Quelques semaines après la sortie de Haut les coeurs !, Solveig Anspach présentait son film au Festival France Cinéma de Florence où elle a remporté « haut la main » le premier prix. Loin des tumultes parisiennes, la jeune cinéaste évoque pour nous ses ambitions, ses désirs, et ses doutes.
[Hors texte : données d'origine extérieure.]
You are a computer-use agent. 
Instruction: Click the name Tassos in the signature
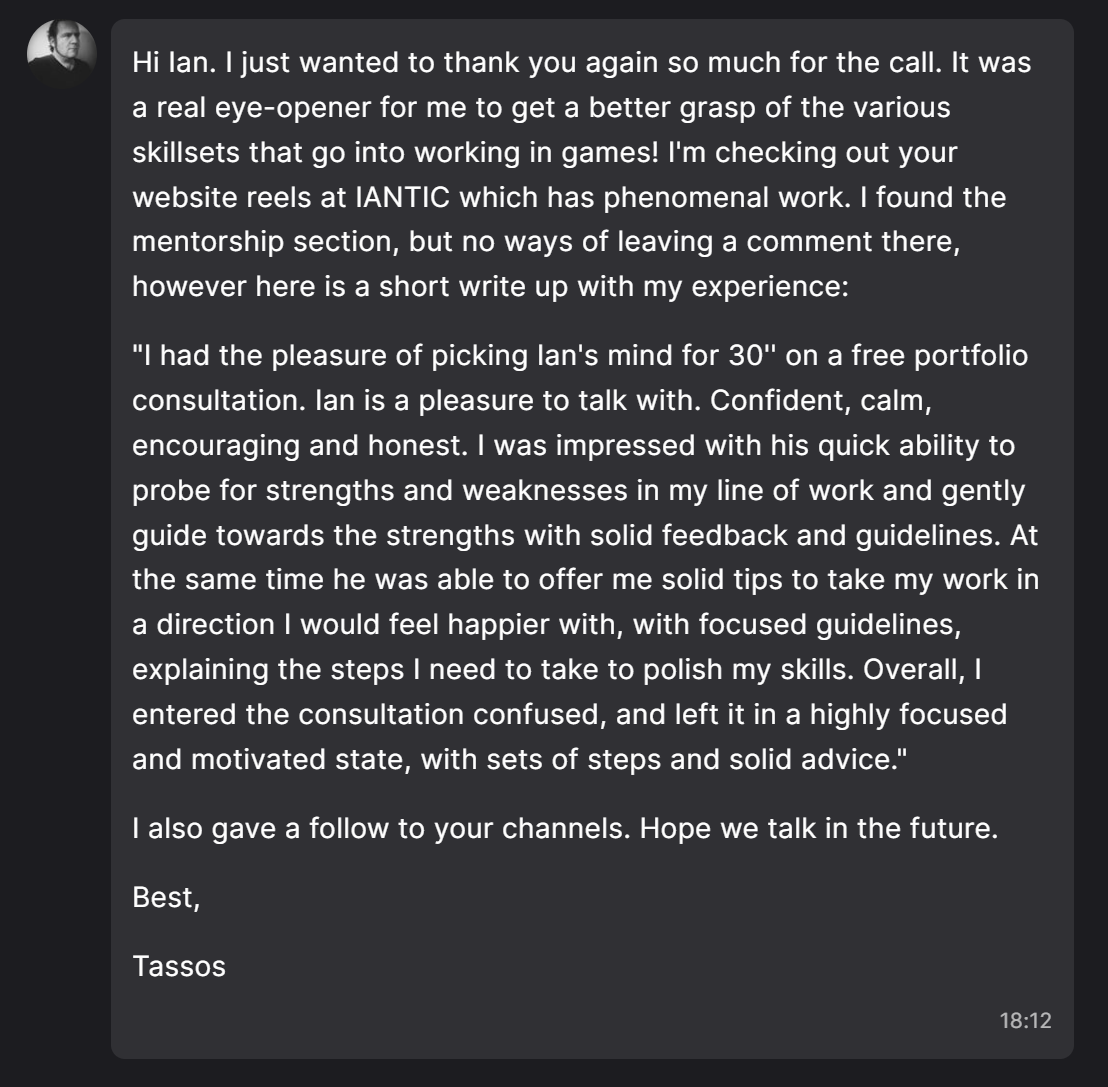(x=179, y=967)
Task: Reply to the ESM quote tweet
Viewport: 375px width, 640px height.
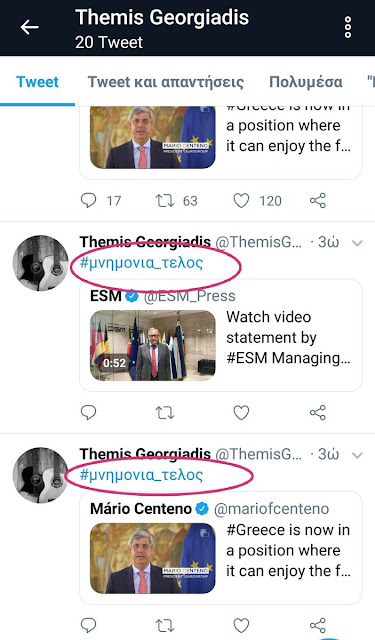Action: point(89,413)
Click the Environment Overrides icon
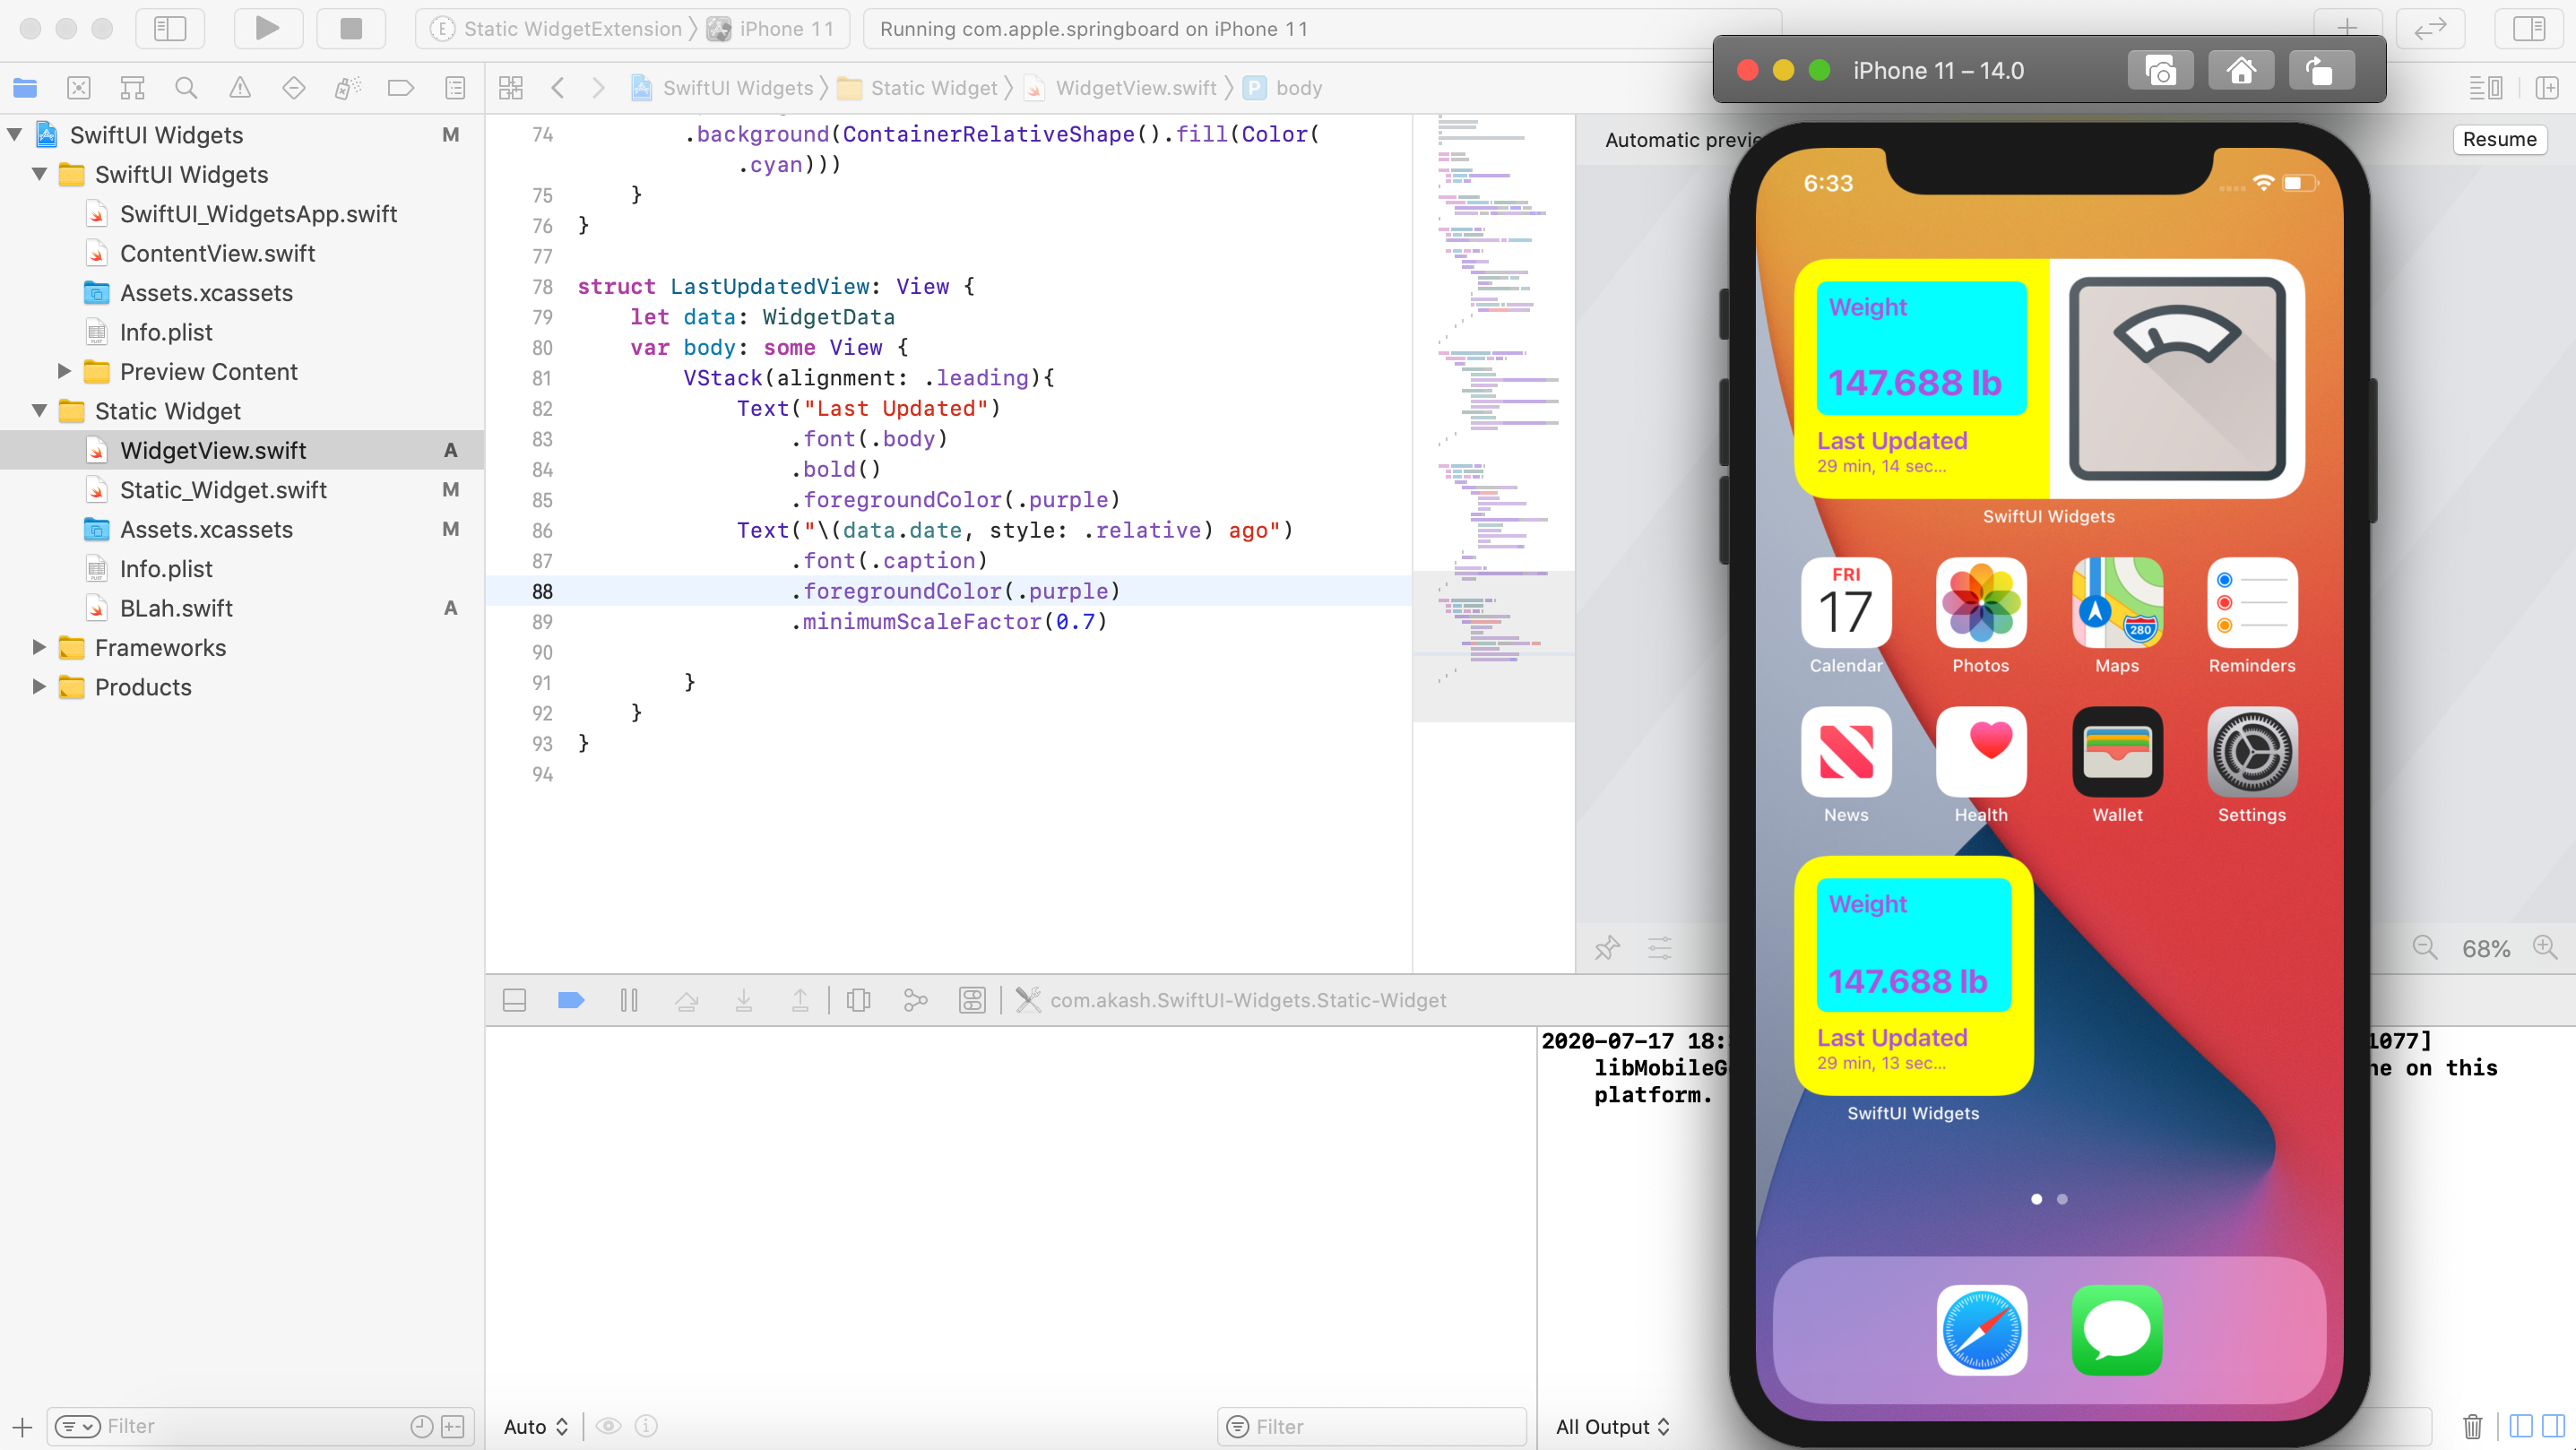 [972, 1000]
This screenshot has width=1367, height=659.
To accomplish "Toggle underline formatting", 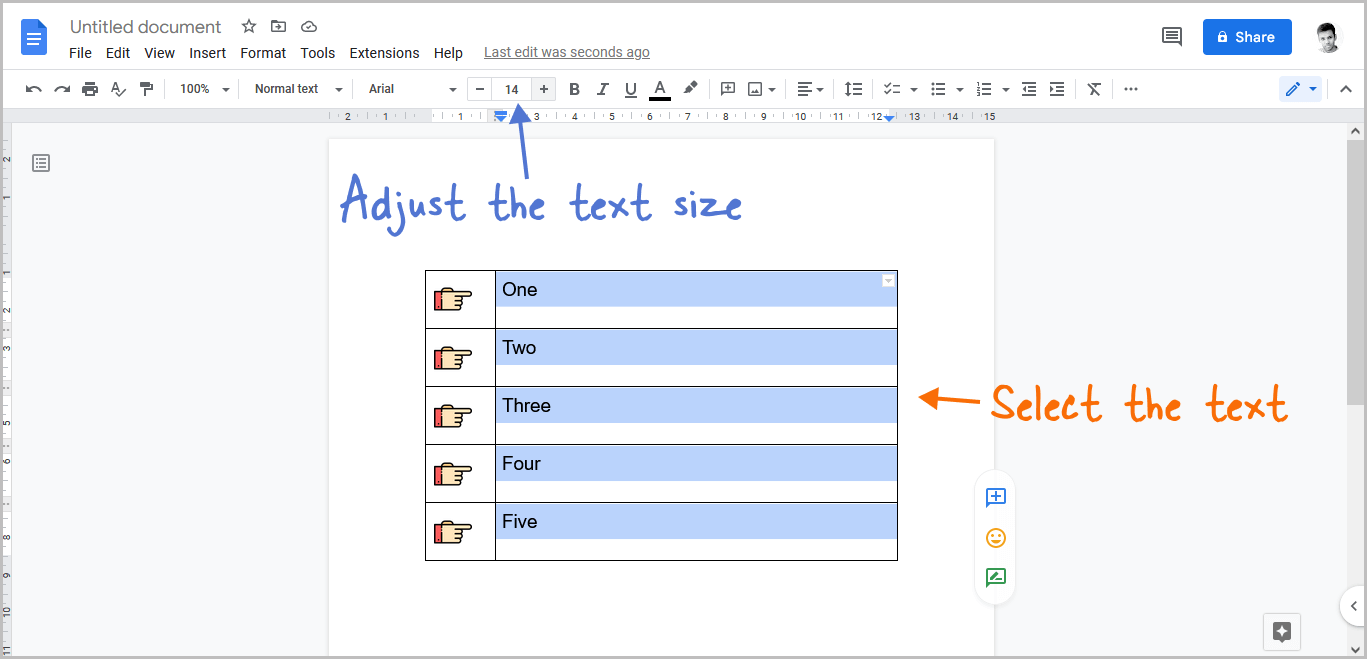I will pyautogui.click(x=630, y=89).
Chronic’art : En présentant votre documentaire Que personne ne bouge ! au festival de Créteil 1999, vous aviez déclaré que « faire des films, c’est pour moi traiter d’expériences qui me tiennent à cœur, c’est nécessairement s’engager. Ce qui m’intéresse, ce sont les épreuves que rencontrent les gens, comment ils les traversent et en sortent transformés. » En passant du documentaire à la fiction, avez-vous gardé ce même esprit ? Est-ce que vous traitez le documentaire et la fiction avec les mêmes intentions poétiques ?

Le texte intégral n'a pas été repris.